Work item = The entries below are to be repeated exactly, and their pictures left out.

[Data for this task Boundary: Start]

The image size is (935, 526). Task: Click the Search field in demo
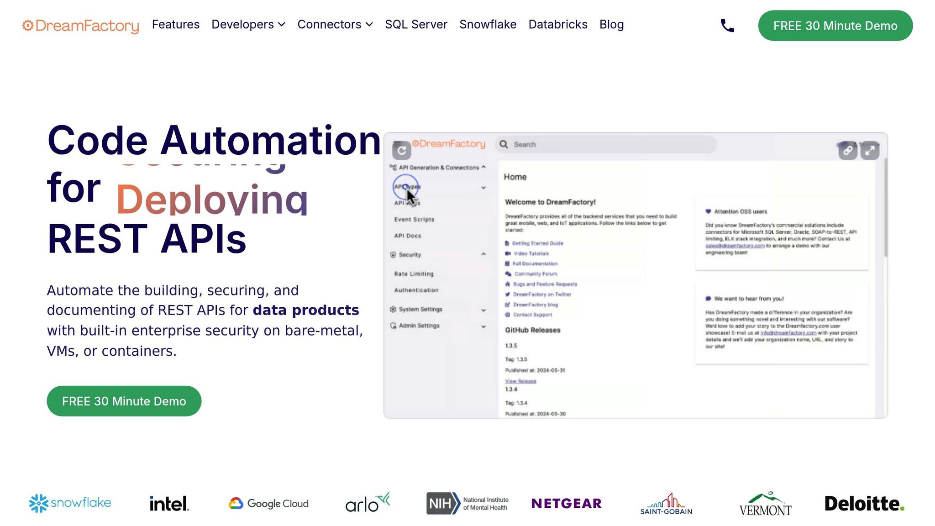click(607, 145)
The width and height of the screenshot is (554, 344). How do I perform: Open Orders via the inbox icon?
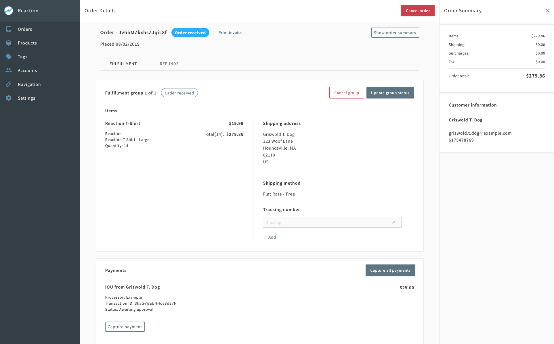pyautogui.click(x=9, y=29)

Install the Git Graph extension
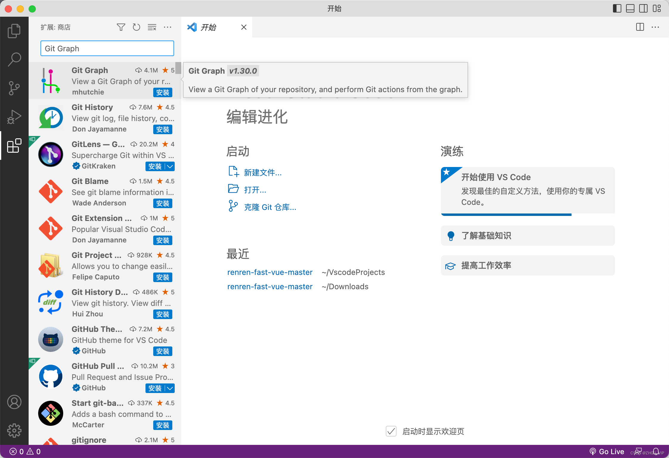tap(163, 92)
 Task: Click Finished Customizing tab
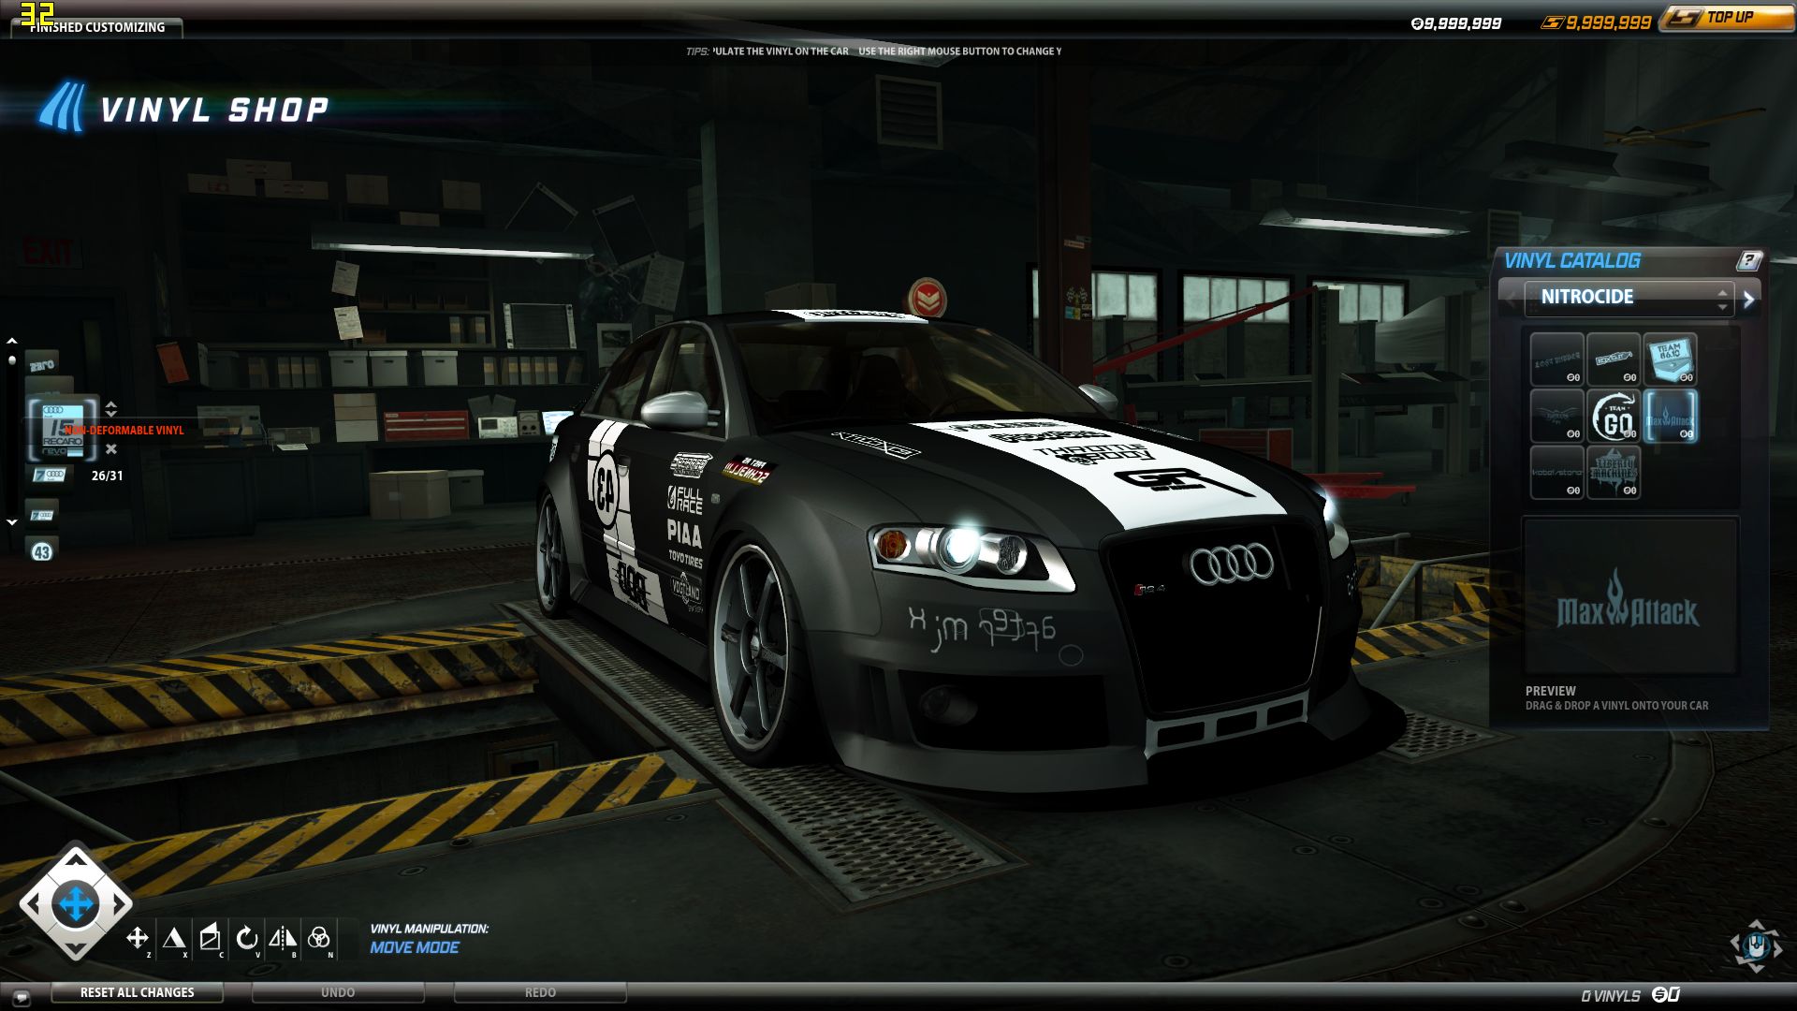pos(97,27)
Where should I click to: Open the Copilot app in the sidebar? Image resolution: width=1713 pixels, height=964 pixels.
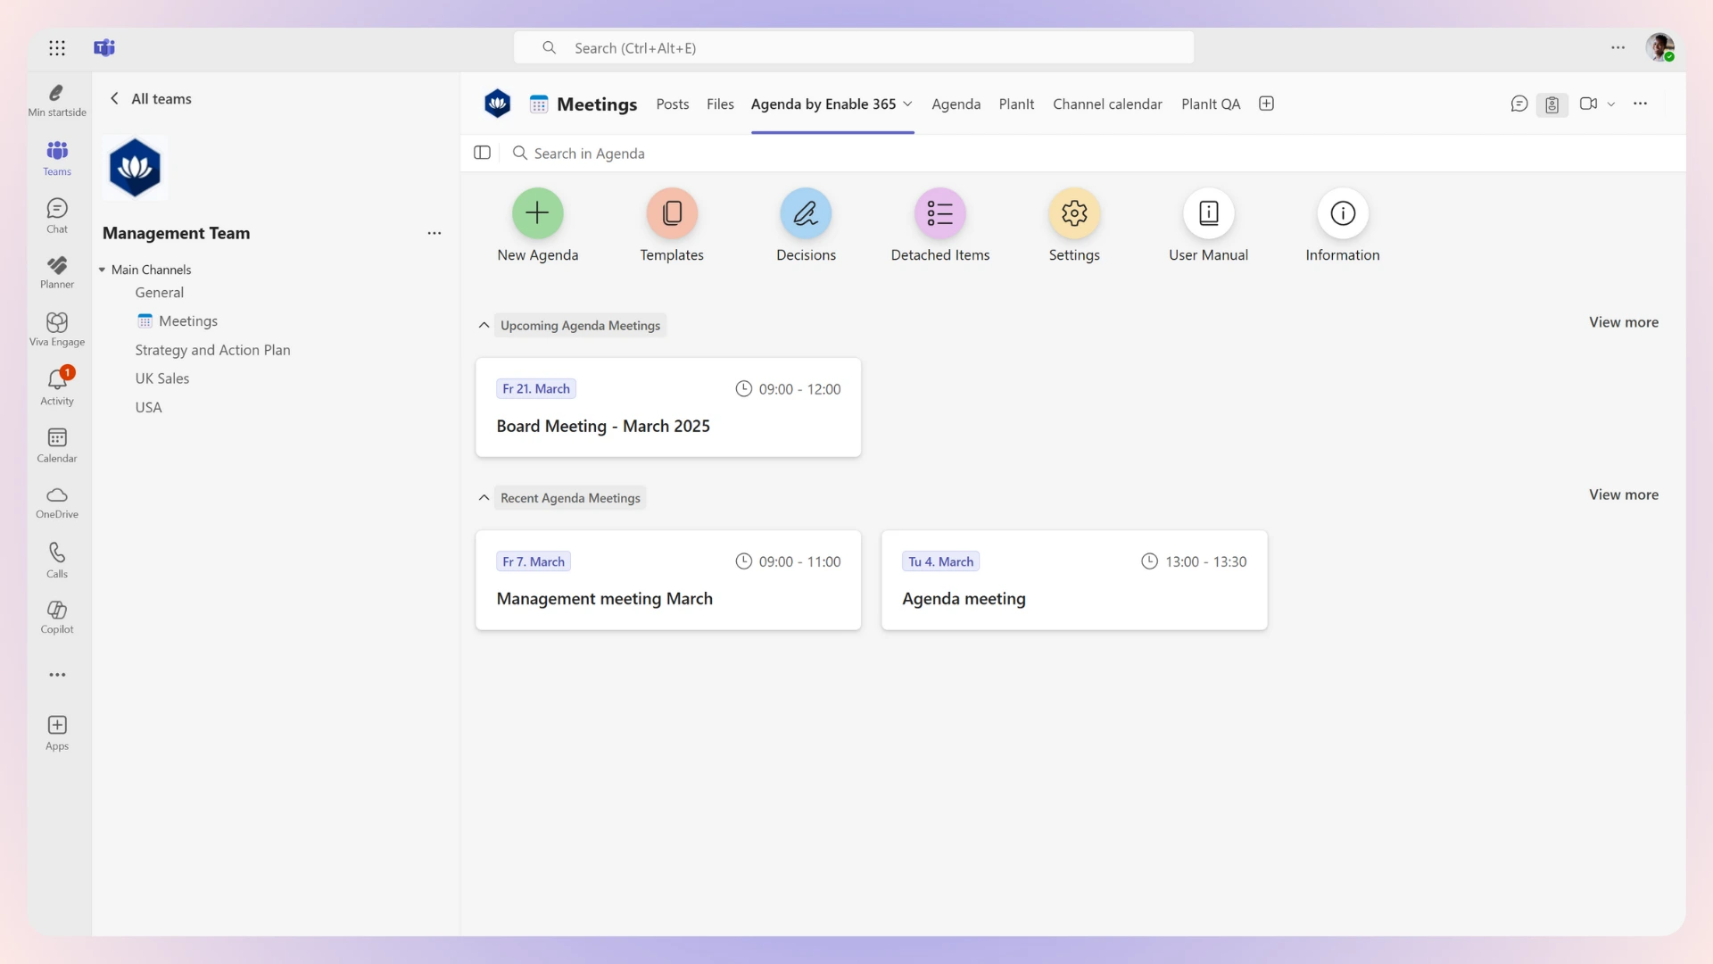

[Data for this task Boundary: End]

Written reply =
The image size is (935, 526). Task: Click the Search field in demo
click(607, 145)
The width and height of the screenshot is (554, 344). How do I perform: Open Orders via the inbox icon?
pyautogui.click(x=9, y=29)

Install the Git Graph extension
tap(163, 92)
 Task: Click Finished Customizing tab
pos(97,27)
Where should I click to: Open the Copilot app in the sidebar? Image resolution: width=1713 pixels, height=964 pixels.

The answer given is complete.